GSA / data.gov

Main repository for the data.gov service
https://data.gov
Other
601 stars 95 forks source link

Error 1049: Unknown database 'servicebroker' #3777

Closed nickumia-reisys closed 2 years ago

nickumia-reisys commented 2 years ago

cloud.gov datagov-ssb @ b12dd98da5f659e3ee275ecd288b738cc61d6663

How it was discovered

  1. cf t -s managment
  2. (ssb-solrcloud) was running (we've made changes to ssb-solrcloud-k8s multiple times successfully over the last few days)
  3. Attempted to swap EKS backend
    • cf ds ssb-solrcloud-k8s
    • cf create-user-provided-service ssb-solrcloud-k8s -p k8s-xxx.json
    • cf bs ssb-solrcloud ssb-solrcloud-k8s
    • cf rs ssb-solrcloud
  4. Checked the logs (cf logs ssb-solrcloud --recent)
  5. Noticed this in the logs repeatedly,
    2022-04-13T10:38:01.96-0400 [APP/PROC/WEB/0] ERR {"timestamp":"1649860681.965931177","source":"cloud-service-broker","message":"cloud-service-broker.Database Setup","log_level":2,"data":{"error":"Error 1049: Unknown database 'servicebroker'"}}
    2022-04-13T10:38:01.96-0400 [APP/PROC/WEB/0] OUT [error] failed to initialize database, got error Error 1049: Unknown database 'servicebroker'
    2022-04-13T10:38:01.96-0400 [APP/PROC/WEB/0] OUT {"timestamp":"1649860681.965931177","source":"cloud-service-broker","message":"cloud-service-broker.Database Setup","log_level":2,"data":{"error":"Error 1049: Unknown database 'servicebroker'"}}
    2022-04-13T10:38:01.97-0400 [APP/PROC/WEB/0] OUT Exit status 1

Expected behavior

Upon restart, ssb-solrcloud should be working again.

Actual behavior

DB somehow broke.

Sketch

Not sure.

nickumia-reisys commented 2 years ago

I tried to force the SSB to change the DB by renaming it before our recent deployment. But it didn't work. The terraform plan just renamed the old DB to the correct name because it had the same ID.

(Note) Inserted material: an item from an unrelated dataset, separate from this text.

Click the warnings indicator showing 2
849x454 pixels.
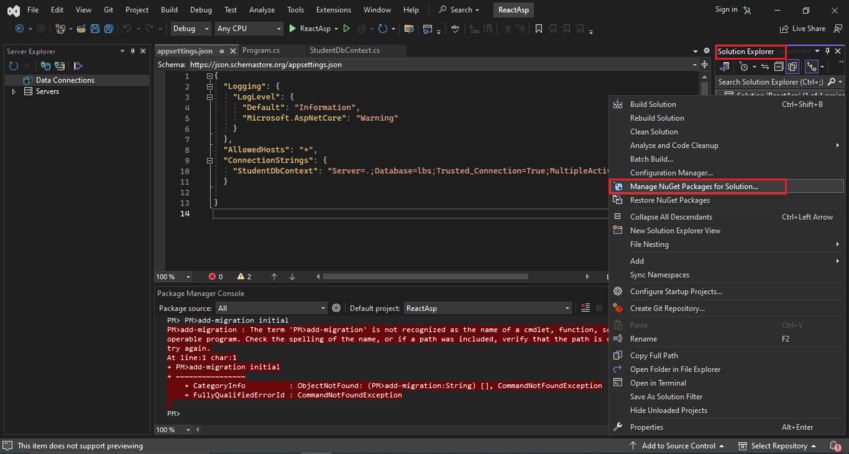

If after the deployment, the issue persists, we will have to do some diagnosis on the DB or just delete it and recreate it to see if the error comes back.

Edit: Delete the DB with the caveat that the broker will no longer be able to manage any of solr clusters that were in the DB.

nickumia-reisys commented 2 years ago

The Problem

After investigation of the cloud-service-broker configuration for ssb-solrcloud, it seems like DB_HOST, DB_USERNAME and DB_PASSWORD were being set, but not DB_NAME. Because of this, the DB_NAME was defaulting to servicebroker which was the wrong name for the database in question.

The Solution

Those environment variables should not need to be set (as they are not set in the ssb-solr, ssb-smtp and ssb-eks brokers) so we removed them from the User-provided environment variables and restaged the ssb-solrcloud broker. This was able to fix the issue. However, we're not sure how this happened and are not sure this won't happen again.